Красной Армии не удалось разгромить все войска противника до ухода их за Рейн, и теперь плотность построения Вермахта настолько возросла вследствие сокращения линии фронта, что любые атаки немцы без проблем отбивали и неоднократно контрударами громили атакующих.

Более того, в боях все чаще стали проявляться «добровольцы» из Бельгии, Франции, Швеции, а в качестве трофеев все чаще в руках наших солдат оказывались пистолеты-пулеметы Томпсона 1941 года выпуска, еще не отполированные солдатскими руками, а автомобили и повозки французского, английского и американского производства, казалось, пахли заводской краской.

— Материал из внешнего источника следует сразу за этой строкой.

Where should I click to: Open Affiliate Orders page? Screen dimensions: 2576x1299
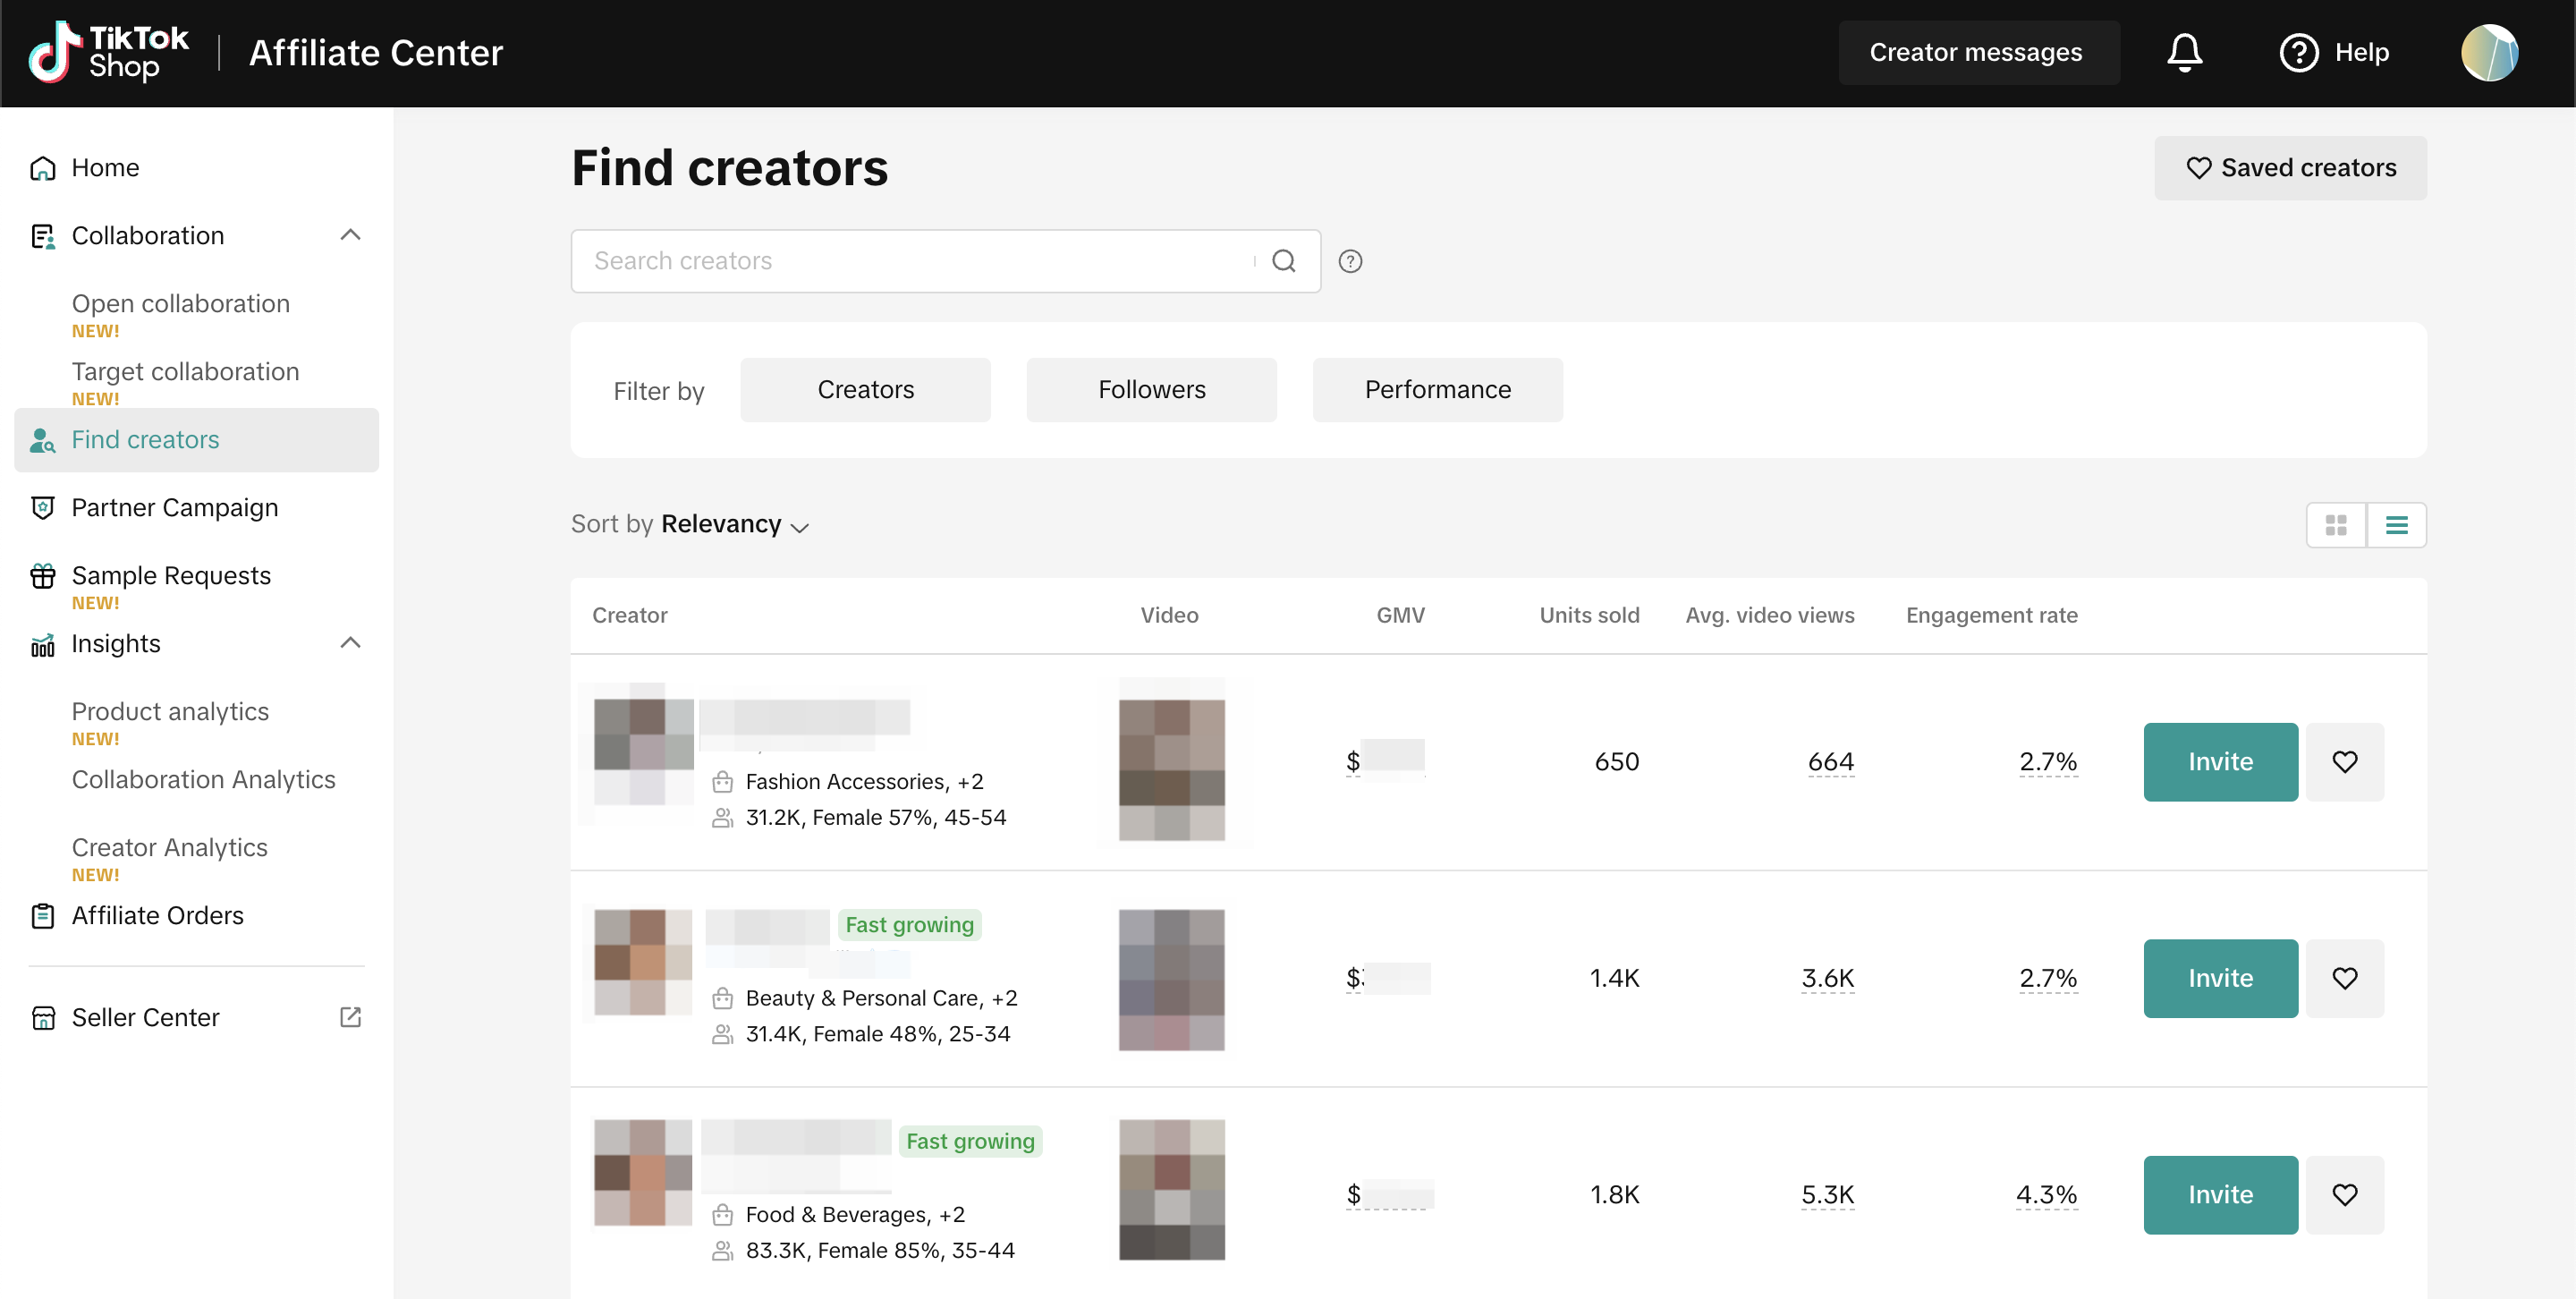coord(157,916)
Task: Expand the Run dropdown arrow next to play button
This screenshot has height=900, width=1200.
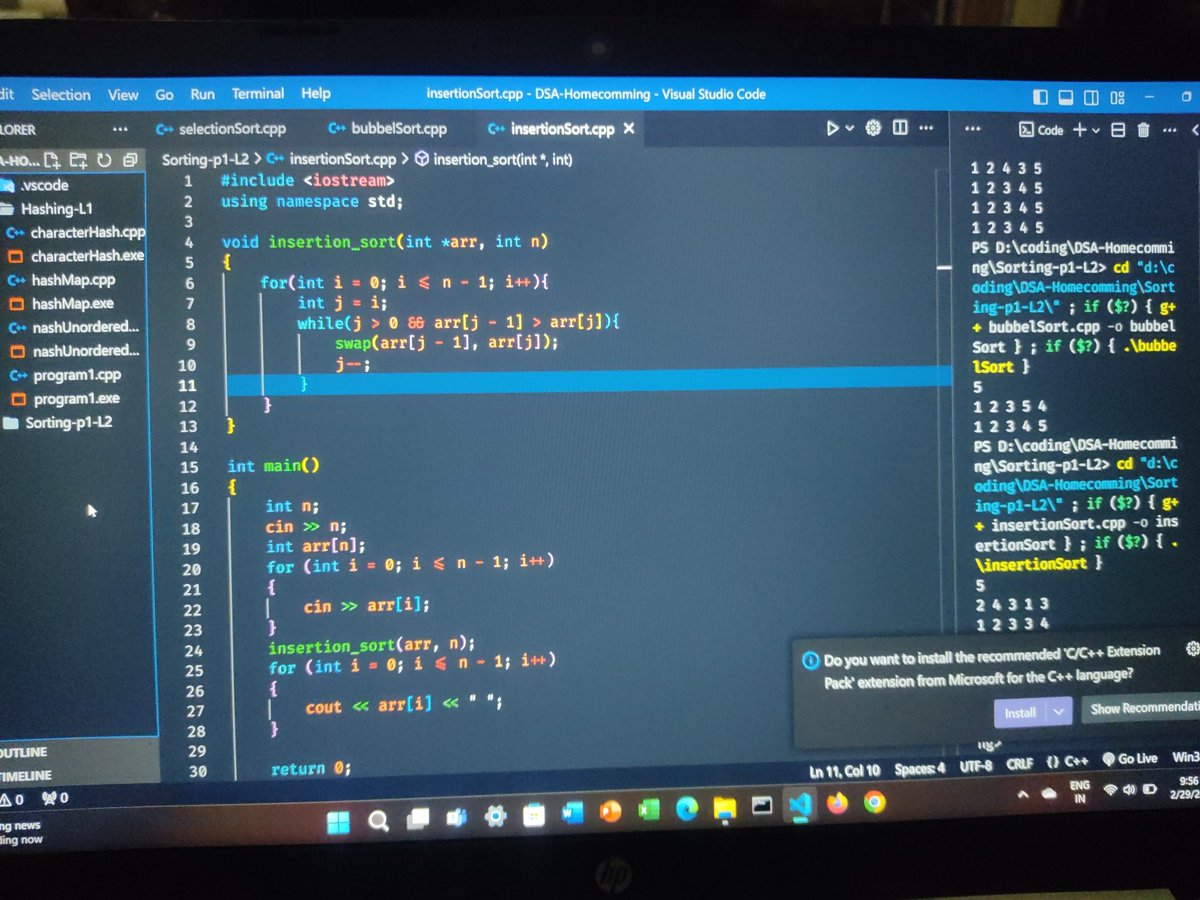Action: [850, 128]
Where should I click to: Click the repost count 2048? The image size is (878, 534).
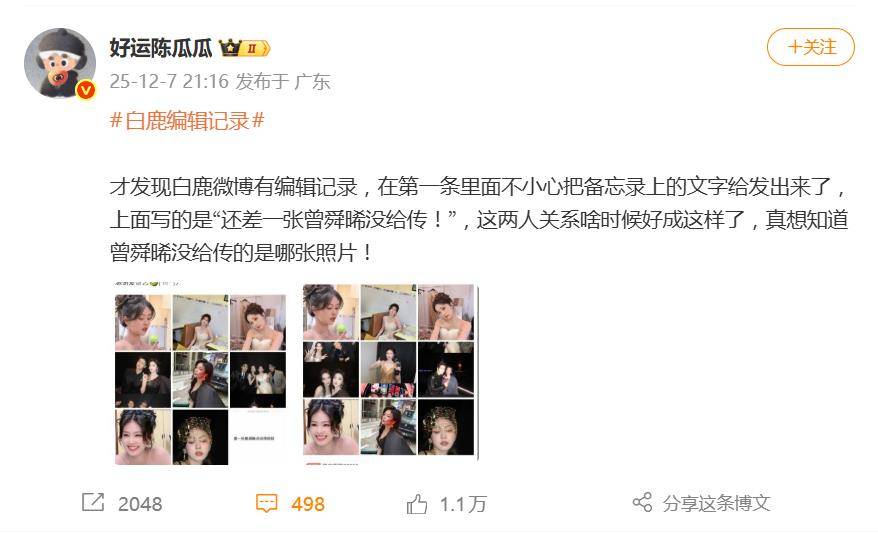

Представитель Ставки генерал армии Василевский и командующий Западным направлением генерал армии Жуков после очередной неудачной лобовой атаки, принесшей значительные потери личного состава от пулеметного огня противника, решили искать успеха не на тактическом уровне, а на стратегическом. Ими была задумана операция по глубокому охвату противника с целью окружения его на этом пятачке и недопущения снабжения из других государств. Так как фланги территории противника были прочно прикрыты горным массивом Эйфель, удар решили нанести вдоль французской границы от Трира на Ахен и далее, с выходом в тыл обороняющейся группировке противника. Более того, и этого не знал Жуков, Василевский должен был по просьбе товарища Сталина вынужденными пересечениями границы спровоцировать маршала Петэна на объявление Францией войны Советскому Союзу. Операция незамысловатая, но на первый взгляд эффективная.

Майор Александр Чернышков, командир отдельной роты особого назначения Юго-Западного фронта, вернулся в расположение своего подразделения далеко за полночь. Несмотря на поздний час, приказал дежурному офицеру разбудить командира первого взвода и своего заместителя лейтенанта Пилипенко. Когда тот вошел в здание аптеки, по совместительству служившее штабом роты, не слушая доклада, махнул рукой на стул, стоящий у стола.